* Problem description *
Set down the lines between the one holding "Expand the tab search dropdown arrow" and the one holding "Click the repository", inclusive, without any changes.

Text and item location entries:
* * *
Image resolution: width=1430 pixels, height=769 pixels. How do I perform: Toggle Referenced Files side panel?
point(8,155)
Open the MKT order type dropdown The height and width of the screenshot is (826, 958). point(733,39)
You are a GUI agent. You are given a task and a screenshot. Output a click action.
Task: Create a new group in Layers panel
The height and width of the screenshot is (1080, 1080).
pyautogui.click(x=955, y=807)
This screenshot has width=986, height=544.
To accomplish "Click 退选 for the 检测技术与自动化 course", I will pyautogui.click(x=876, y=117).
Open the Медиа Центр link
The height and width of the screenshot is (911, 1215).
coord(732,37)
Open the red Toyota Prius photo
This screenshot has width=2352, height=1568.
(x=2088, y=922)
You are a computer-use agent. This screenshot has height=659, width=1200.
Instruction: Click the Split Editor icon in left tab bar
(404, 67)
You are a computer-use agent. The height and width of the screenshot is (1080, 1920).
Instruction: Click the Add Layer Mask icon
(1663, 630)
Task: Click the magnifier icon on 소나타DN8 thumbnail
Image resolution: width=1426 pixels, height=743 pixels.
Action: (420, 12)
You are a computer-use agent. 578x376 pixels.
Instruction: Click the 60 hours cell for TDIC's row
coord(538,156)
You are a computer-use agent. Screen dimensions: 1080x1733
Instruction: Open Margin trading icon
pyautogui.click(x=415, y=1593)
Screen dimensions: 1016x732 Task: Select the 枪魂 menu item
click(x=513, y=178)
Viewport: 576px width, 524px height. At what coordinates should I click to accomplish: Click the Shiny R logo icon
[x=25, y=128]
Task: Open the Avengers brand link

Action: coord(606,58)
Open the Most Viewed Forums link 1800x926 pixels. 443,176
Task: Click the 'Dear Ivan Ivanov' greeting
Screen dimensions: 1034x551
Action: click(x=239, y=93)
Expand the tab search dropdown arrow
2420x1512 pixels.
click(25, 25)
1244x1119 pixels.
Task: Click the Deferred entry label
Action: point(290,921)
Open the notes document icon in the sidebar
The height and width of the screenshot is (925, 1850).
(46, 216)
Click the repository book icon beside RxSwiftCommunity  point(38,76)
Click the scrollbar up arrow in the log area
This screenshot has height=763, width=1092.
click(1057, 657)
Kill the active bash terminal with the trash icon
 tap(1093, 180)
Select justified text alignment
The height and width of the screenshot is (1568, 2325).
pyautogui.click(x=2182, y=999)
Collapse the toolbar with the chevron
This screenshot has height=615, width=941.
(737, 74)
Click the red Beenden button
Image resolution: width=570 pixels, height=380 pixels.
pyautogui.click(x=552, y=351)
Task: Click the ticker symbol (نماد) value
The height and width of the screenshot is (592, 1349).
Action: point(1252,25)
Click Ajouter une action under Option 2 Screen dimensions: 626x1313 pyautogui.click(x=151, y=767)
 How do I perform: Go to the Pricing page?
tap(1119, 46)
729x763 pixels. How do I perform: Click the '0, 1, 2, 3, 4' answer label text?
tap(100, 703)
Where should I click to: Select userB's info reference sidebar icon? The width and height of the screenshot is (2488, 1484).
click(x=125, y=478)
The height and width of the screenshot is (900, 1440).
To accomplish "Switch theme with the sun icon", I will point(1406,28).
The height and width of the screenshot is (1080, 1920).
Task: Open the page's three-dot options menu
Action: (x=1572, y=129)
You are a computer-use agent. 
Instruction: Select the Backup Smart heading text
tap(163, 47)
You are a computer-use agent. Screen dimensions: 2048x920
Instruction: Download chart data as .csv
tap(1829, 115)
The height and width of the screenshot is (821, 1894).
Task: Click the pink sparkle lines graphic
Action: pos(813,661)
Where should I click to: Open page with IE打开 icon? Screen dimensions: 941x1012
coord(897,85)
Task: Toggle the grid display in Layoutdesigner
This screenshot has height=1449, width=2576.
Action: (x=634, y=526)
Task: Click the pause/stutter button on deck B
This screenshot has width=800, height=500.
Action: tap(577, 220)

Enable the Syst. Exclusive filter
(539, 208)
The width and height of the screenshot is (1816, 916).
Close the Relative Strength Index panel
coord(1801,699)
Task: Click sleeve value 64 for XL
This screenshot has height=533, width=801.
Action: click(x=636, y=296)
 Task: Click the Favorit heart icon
* * *
* Full solution *
Expand the tab search dropdown arrow
2420x1512 pixels.
click(25, 25)
1244x1119 pixels.
Task: Click the Deferred entry label
Action: point(290,921)
Open the notes document icon in the sidebar
The height and width of the screenshot is (925, 1850).
(46, 216)
Click the repository book icon beside RxSwiftCommunity  point(38,76)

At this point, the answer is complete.